I think they're right -- you should change your belief that there are no
objective moral standards. There are! You are objectively wrong to say
otherwise! :)
Erica points out that this cosmo-style quiz is a lousy measure of belief
tension. It may be. It occurs to me that it probably has a strong
libertarian bias, which, being a born-again libertarian, didn't strike me
as egregious.
Btw, my belief tension was, interestingly, about affirmative action. I
guess I'm still a little torn. My rationalization is that while people
*should* be judged solely on merit, there are mitigating practical
considerations, as spelled out beautifully by James Mickens recently.
Danny
--- \/ FROM Robert Felty AT 06.10.25 15:11 (Today) \/ ---
> me too
> here is where I am inconsistent:
> Questions 1 and 27: Is morality relative?
>
> 44365 of the 97795 people who have completed this activity have this tension
> in their beliefs.
>
> You agreed that:
> There are no objective moral standards; moral judgements are merely an
> expression of the values of particular cultures
> And also that:
> Acts of genocide stand as a testament to man's ability to do great evil
>
> The tension between these two beliefs is that, on the one hand, you are
> saying that morality is just a matter of culture and convention, but on the
> other, you are prepared to condemn acts of genocide as 'evil'. But what does
> it mean to say 'genocide is evil'? To reconcile the tension, you could say
> that all you mean is that to say 'genocide is evil' is to express the values
> of your particular culture. It does not mean that genocide is evil for all
> cultures and for all times. However, are you really happy to say, for
> example, that the massacre of the Tutsi people in 1994 by the Hutu dominated
> Rwandan Army was evil from the point of view of your culture but not evil
> from the point of view of the Rwandan Army, and what is more, that there is
> no sense in which one moral judgement is superior to the other? If moral
> judgements really are 'merely the expression of the values of a particular
> culture', then how are the values which reject genocide and torture at all
> superior to those which do not?
>
> My reasoning for this inconsistency is that 1) I was a bit confused by
> question 27, and 2) when I say that morality is dependent upon culture, I
> mostly just mean that morality is influenced (or perhaps defined by)

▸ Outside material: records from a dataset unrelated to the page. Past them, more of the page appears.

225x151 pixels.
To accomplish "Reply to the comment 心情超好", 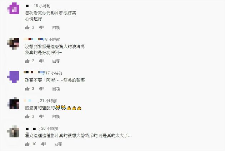I will (x=56, y=27).
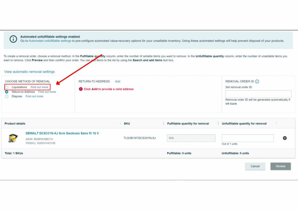Click Add next to RETURN-TO ADDRESS

tap(118, 81)
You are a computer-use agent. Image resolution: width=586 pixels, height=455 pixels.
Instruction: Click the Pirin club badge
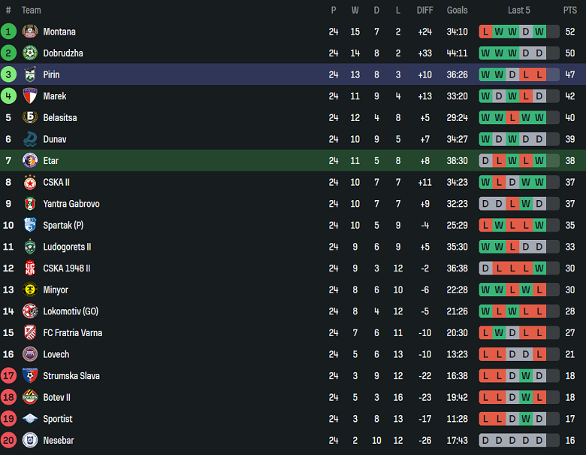[x=30, y=74]
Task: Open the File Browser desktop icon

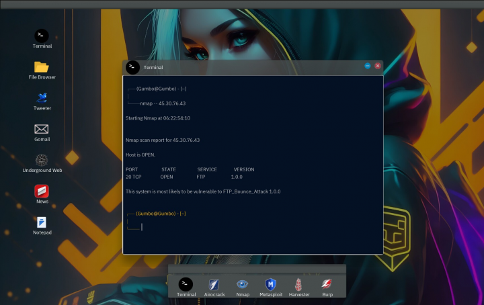Action: click(42, 67)
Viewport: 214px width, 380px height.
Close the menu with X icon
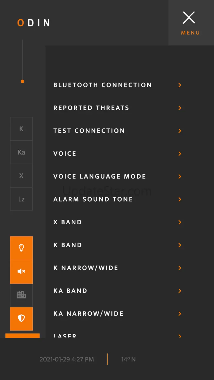click(189, 18)
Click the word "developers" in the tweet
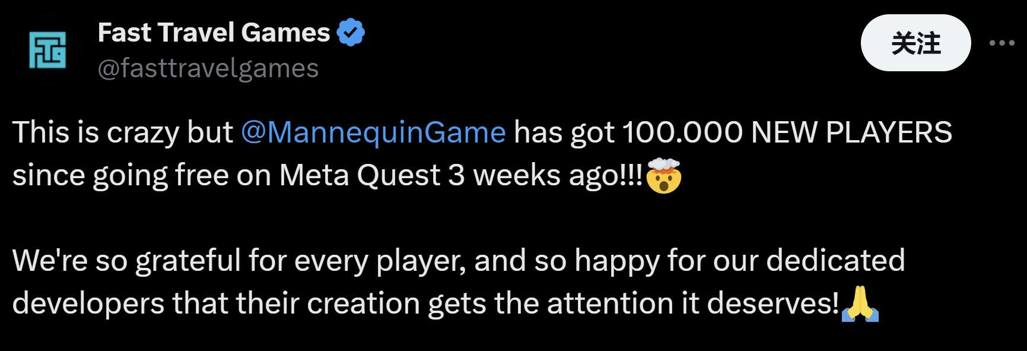1027x351 pixels. click(88, 303)
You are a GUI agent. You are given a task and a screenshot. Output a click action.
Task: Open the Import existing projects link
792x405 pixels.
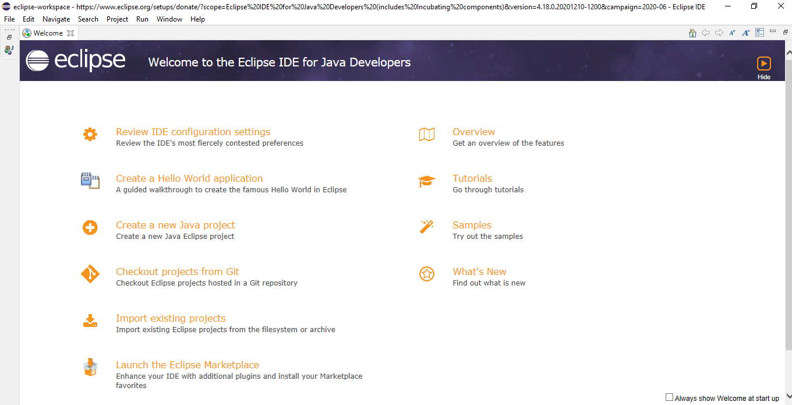(x=171, y=318)
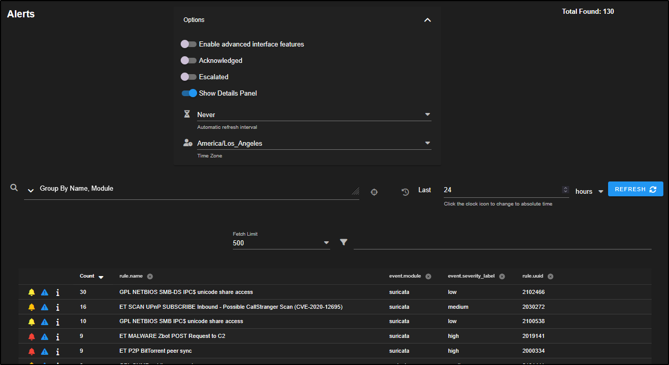669x365 pixels.
Task: Click the clock icon for absolute time
Action: click(405, 192)
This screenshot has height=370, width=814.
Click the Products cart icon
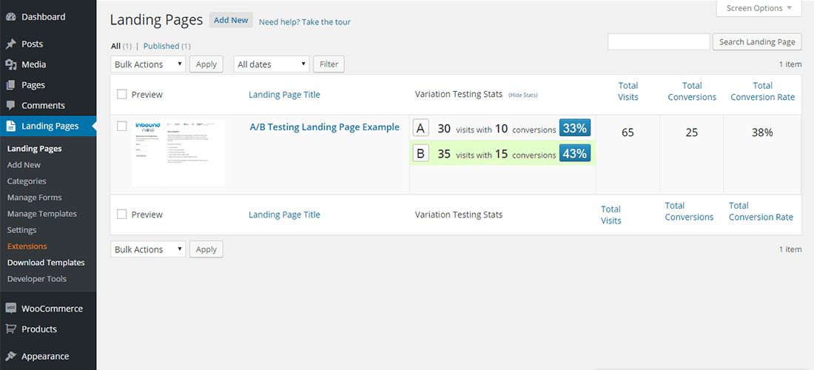pyautogui.click(x=11, y=329)
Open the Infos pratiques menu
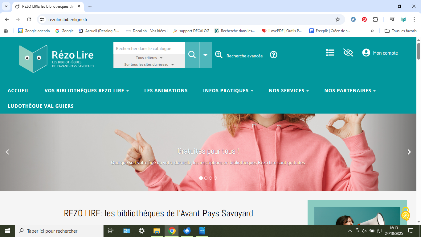The image size is (421, 237). click(x=228, y=91)
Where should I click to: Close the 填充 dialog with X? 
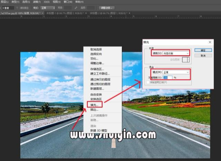[x=210, y=42]
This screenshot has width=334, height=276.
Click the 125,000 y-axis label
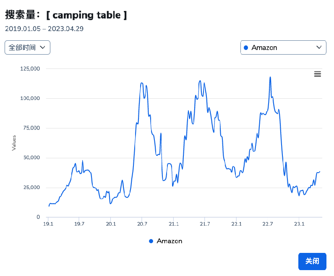[30, 68]
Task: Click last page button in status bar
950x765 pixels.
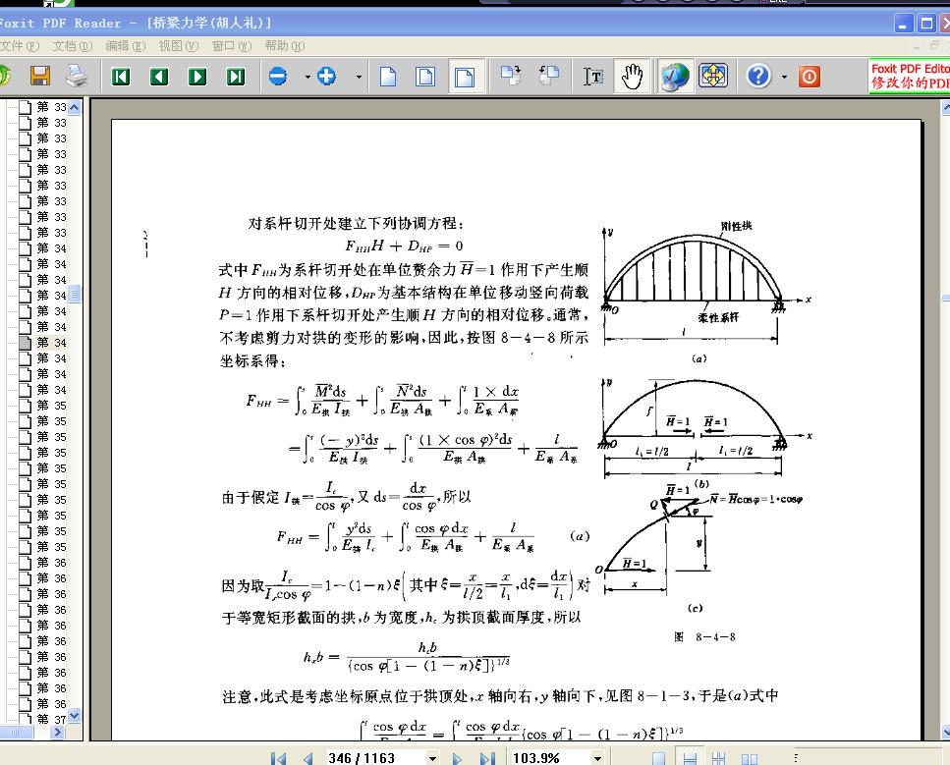Action: click(x=487, y=758)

> culturally accepted norms, which change from time to place. There are of
> course moral issues which change more than others (e.g. homosexuality). In
> terms of genocide, this could boil down to intentions and background reasons.

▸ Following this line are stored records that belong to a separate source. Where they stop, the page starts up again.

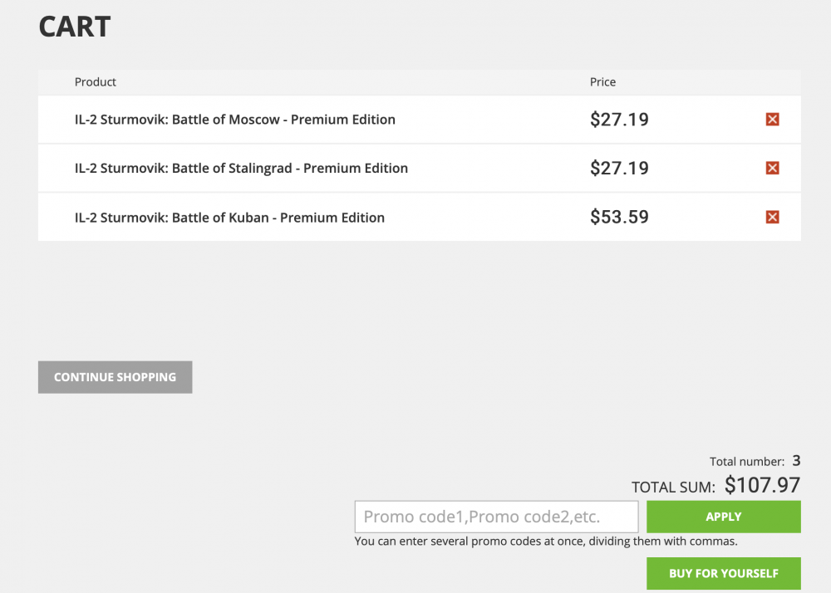Apply the entered promo codes

723,516
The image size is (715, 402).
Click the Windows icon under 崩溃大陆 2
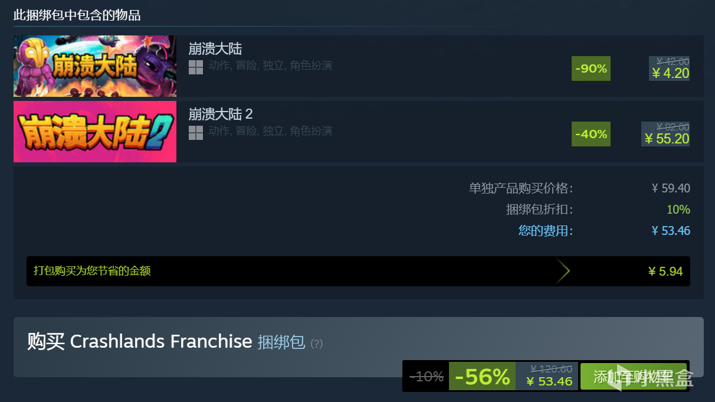pos(196,133)
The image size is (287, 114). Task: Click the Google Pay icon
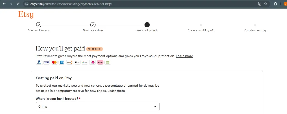click(85, 62)
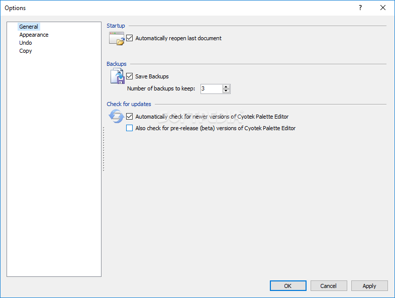Close the Options dialog window
This screenshot has width=395, height=298.
pyautogui.click(x=383, y=8)

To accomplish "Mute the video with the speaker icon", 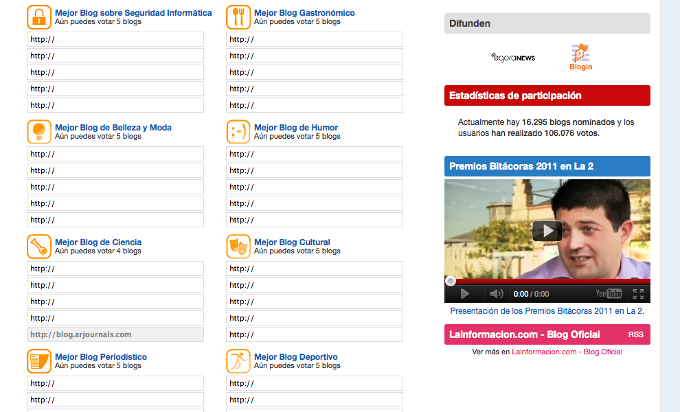I will (x=496, y=294).
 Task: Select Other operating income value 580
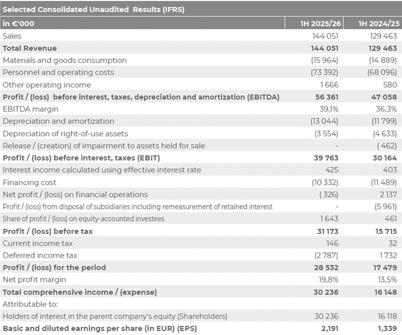click(390, 85)
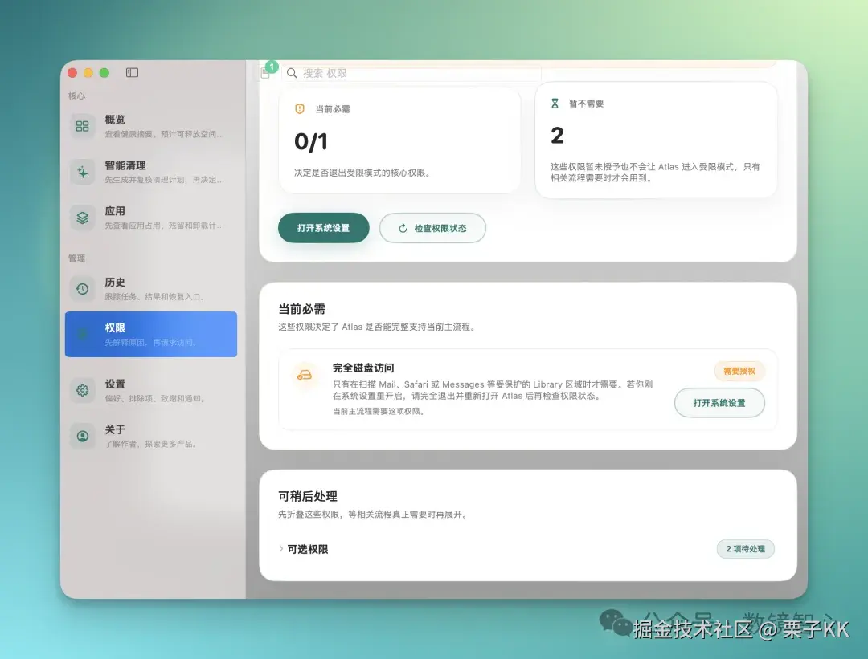The width and height of the screenshot is (868, 659).
Task: Click the clipboard icon with green badge near search
Action: [265, 72]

> If one's intention is to wipe out a bunch of terrorists, the set of whom
> happens to coincide with a particular race, this might not be inherently
> evil. But attempting to wipe out an entire race which has not violently
> threatened anyone (e.g. the holocaust), would most likely be considered
> morally wrong at practically any time or place.
>
> Rob
>
> On Oct 25, 2006, at 2:09 PM, Daniel Reeves wrote:
>
>> How bout you?
>>
>> http://www.philosophersnet.com/games/check.htm
>>
>>
>> (ps, didn't end up seeing Jesus Camp last night if anyone still wants to
>> see it -- I know most of you are in ann arbor where it doesn't seem to be
>> showing. maybe we could have a trans-city movie night when it comes out on
>> dvd.)
>>
>> --
>> http://ai.eecs.umich.edu/people/dreeves - - search://"Daniel Reeves"
>>
>
--
http://ai.eecs.umich.edu/people/dreeves - - search://"Daniel Reeves"
"If builders built buildings the way programmers write programs then
the first woodpecker to come along would destroy civilization."